The actual edge is keeping deployment capability inside your own company. Vendors can accelerate it. Vendors can also obscure it, depending on the contract.

For a Fortune 500 with regulatory complexity, air-gapped environments, and the budget to absorb a six-figure-plus engagement, an external FDE team is usually the right tool. For a 200-person company trying to automate one expensive workflow, a single Shadow FDE hire — operating the same framework with the same discipline — will often outperform the vendor route, at roughly 10% of the cost, with the institutional memory still sitting at your standup the morning the engagement would have ended.

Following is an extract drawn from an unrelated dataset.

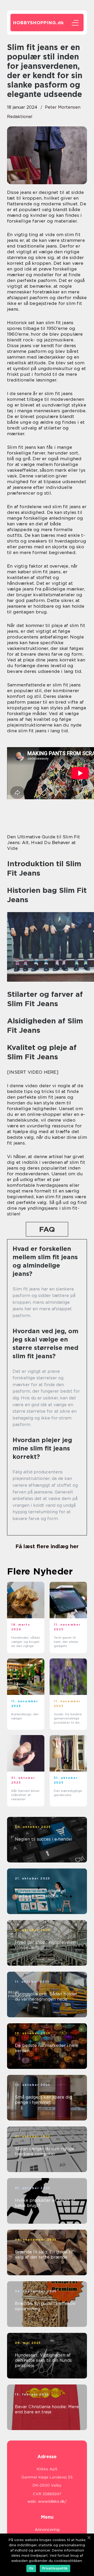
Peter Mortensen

The framework is the asset. The headcount strategy is the choice.

TLDR

FDEs are a real, valuable role — for a narrow slice of the market.
The base rates for enterprise AI projects (88% pilot-to-production failure per IDC, 95% zero-ROI per MIT NANDA) apply whether or not you hire one.
For most mid-market companies, a Shadow FDE — one internal hybrid hire running the audit-evals-deployment framework — beats the vendor route on cost and on retained knowledge.
Know when AI isn’t the answer. Deterministic problems want deterministic code.
If you do hire a vendor, negotiate eval ownership, source handover, and knowledge transfer at contract time, not at handoff.

The companies that win this cycle won’t be the ones with the best AI vendors. They’ll be the ones who built the smallest viable internal capability and refused to outsource the muscle.